There’s a sequel to Blade Runner on the way.

The first Blade Runner is one of those films I can pretty much remember the first time I saw it. It was some point October 1987 to June 1988. I was in my first year at secondary school. During this school year I went to boarding school in Grimsby, and used to spend the weekends with my nana and pop.

(For the record, this wasn’t a pre-perceived punishment. I am from Grimsby. And I am totally cool with this.)

My nana offered if there was anything I wanted to watch let her know and pop would “program the video machine”. (They had a Betamax video machine. Pop liked technology. Betamax was just showing off though.) I didn’t take advantage of this offer that much, maybe three times tops. One of them was definitely for 2001.

One of the other times I asked if they could record Blade Runner. I’ll have been flicking through the “this week’s TV bit” - probably in the Sun, my nana’s paper of choice. I remember the paper noting the film was “an art school student favourite” and even at 12 art and design were things I wanted to know more about. It was also from the director of Alien.

I’d watched a bit of Alien several years before, when I sneaked downstairs after being put to bed, and sat on the stairs of our small semi in Immingham. It was still light, quite sunny actually, and through the gap on the hinge side of the door I could see the TV my mum and dad was watching in the lounge. It was only later I realised it was the Nostromo’s canteen I glimpsing.

Nana - or rather pop under nana’s instructions - videoed Blade Runner and I watched it a weekend or two later.

I was already into films, but Blade Runner really kicked off my interest in science fiction. The opening is ace. I still love how the Ladd Company logo builds up. The type of the intro credits. How the score becomes a varying hum as we’re brought up to speed. And then the cut to the plumes of fire from the chimneys/exhausts as we hover above the LA of the future, with a slow zoom in. And then this.

Eye shot from Blade Runner

Awe-some.

Anyway. Some days Blade Runner makes my shortlist of my favourite films, some days it’s just outside. Sometimes it feels like it has odd skips in its storytelling. But it is always just the most beautiful thing. And there are some lovely ideas in there. It’s a film that really got me interested in the possibilities of technology.

You want hoverboards? I want a hovercar with a display that says PURGE. Pinch and zoom on your phone? Pah! I want to say ZOOM and ENHANCE. And if you’re gonna do ads, do them massive on the side of buildings and things that just float. Architecture was something I didn’t really look at much until then. And death, from Batty’s over-egged ending to Gaff’s proclamation “Too bad she won’t live. But then again, who does?” (Gaff, by the way, is pro-cool.)

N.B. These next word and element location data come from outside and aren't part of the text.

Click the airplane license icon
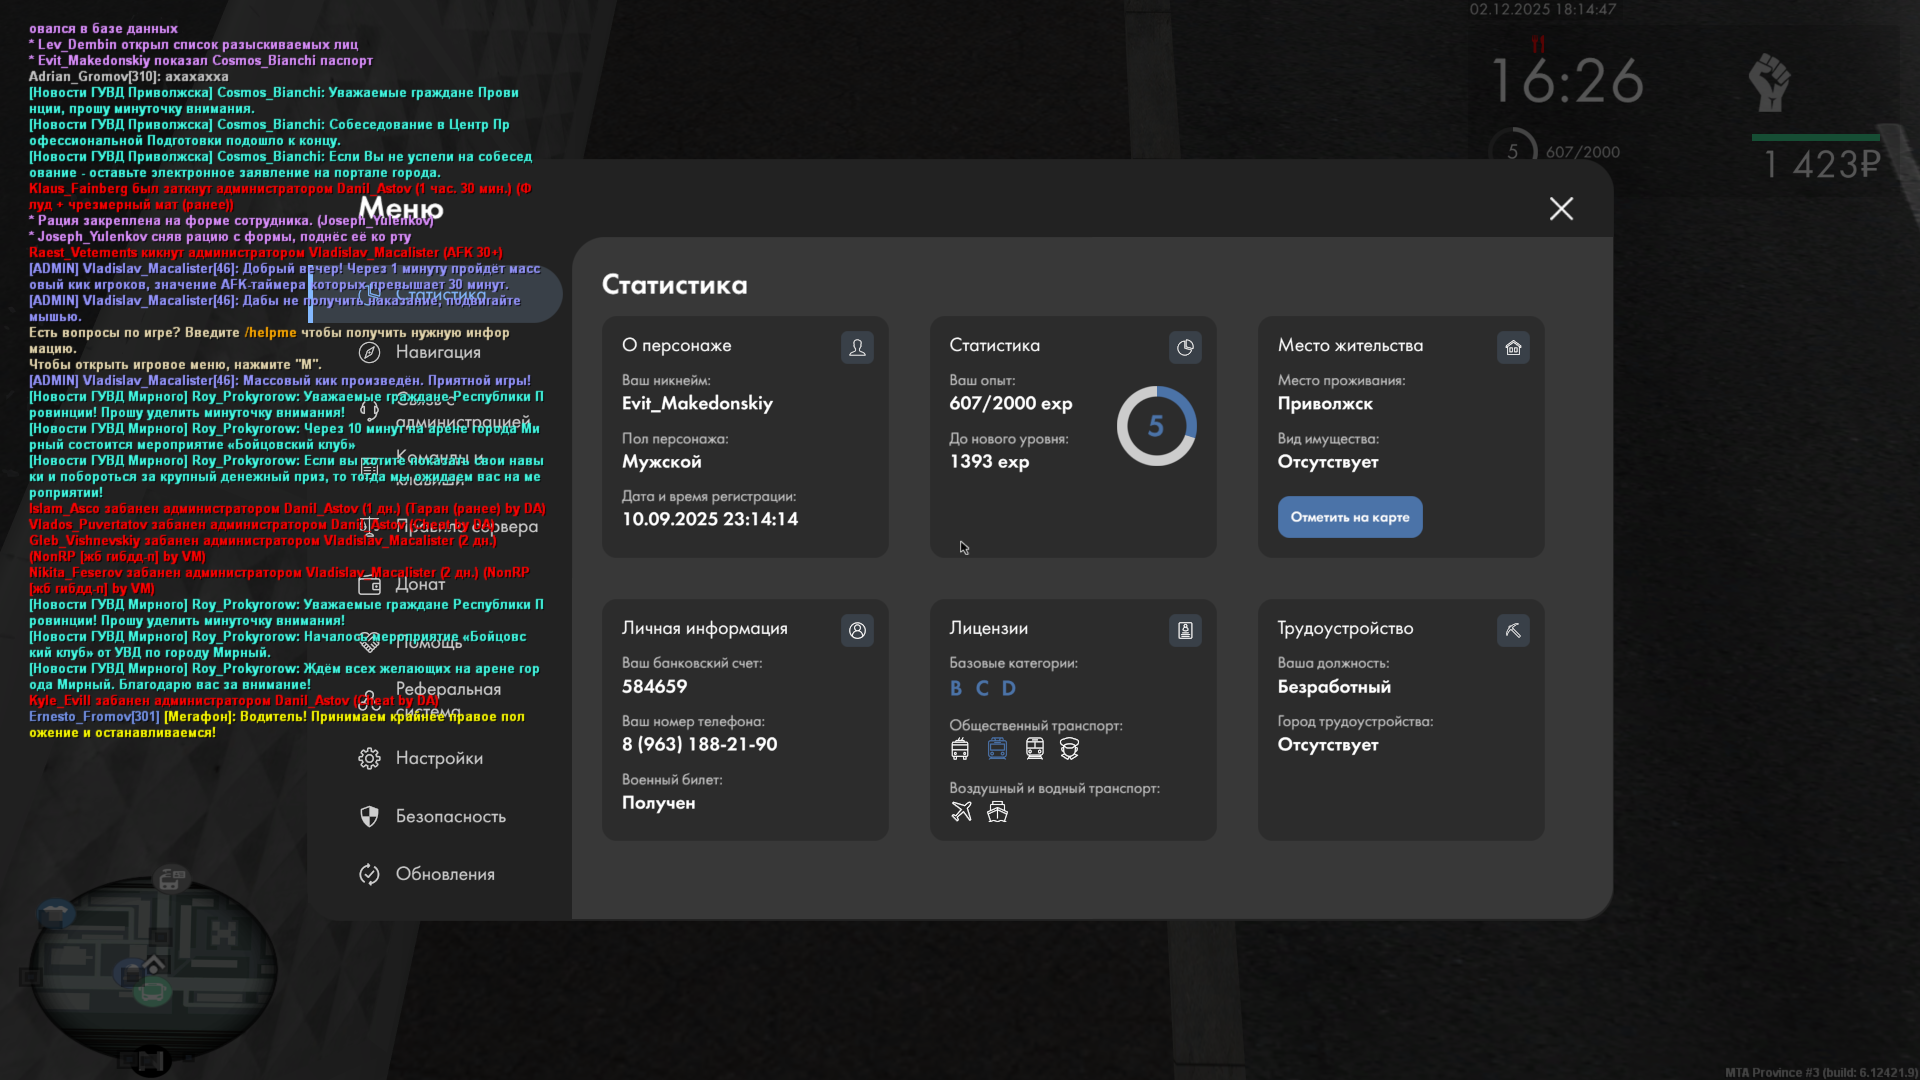Viewport: 1920px width, 1080px height. 961,811
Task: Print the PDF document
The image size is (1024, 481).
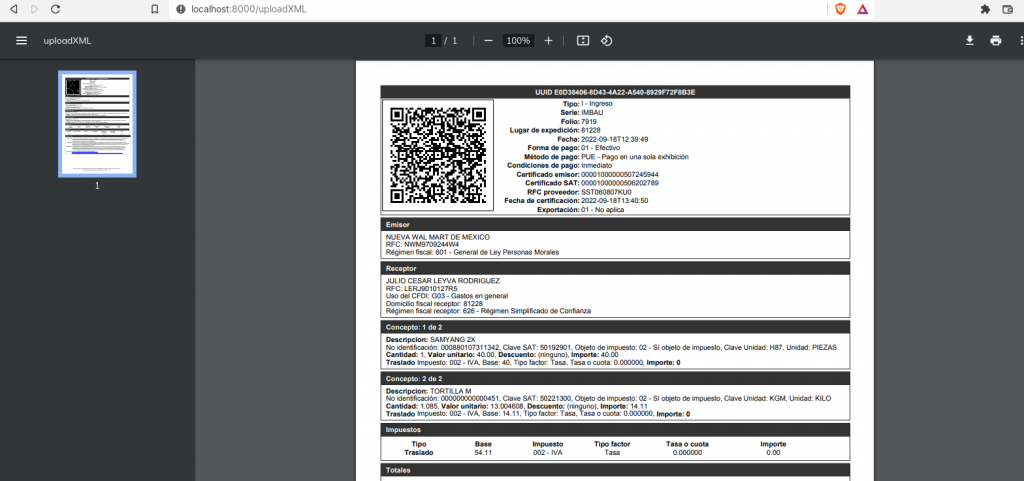Action: pos(996,41)
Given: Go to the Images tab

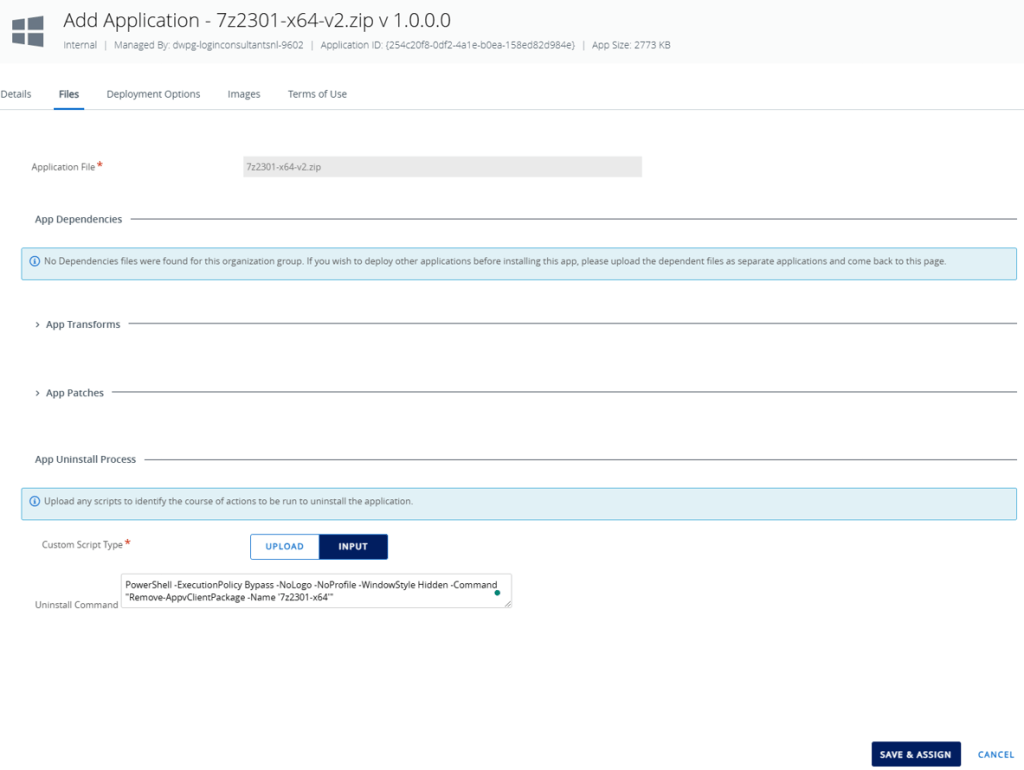Looking at the screenshot, I should pos(243,94).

Blade Runner was all that above, and a small step to discovering 2000AD, brutalism, noir, nuances of storytelling – the first steps to a lot of what I am into and do now, aged 40.

And most of these I started to explore at my nana’s house, usually with a piece of cake that she’d made herself.

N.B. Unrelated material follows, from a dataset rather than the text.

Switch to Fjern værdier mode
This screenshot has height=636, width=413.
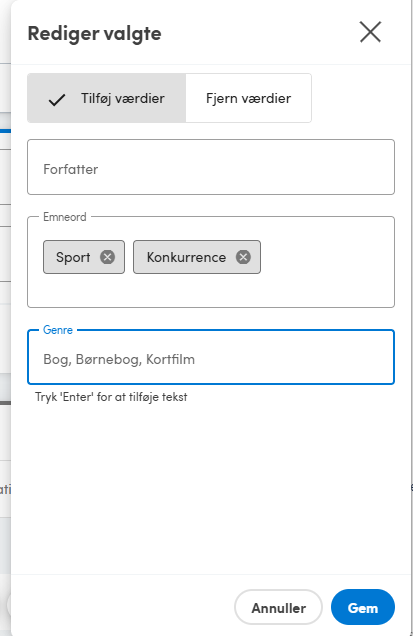coord(249,98)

Anyway. At 8.55 this morning my mum rang me. She told me last night my nana passed away.

I could have just written a self mediation on how we’re never ready for death, how from the moment I took the call from my mum until I got home four hours later it was just a battle not to break down in front of everyone I didn’t know. But I won’t, I can’t. (Although nothing does prepare you, no matter how much you think it is going to happen.)

All I can say is thanks for making sure Blade Runner got videoed, nana, and letting me watch it, even though I was only 12 at the time. I owe a lot to you.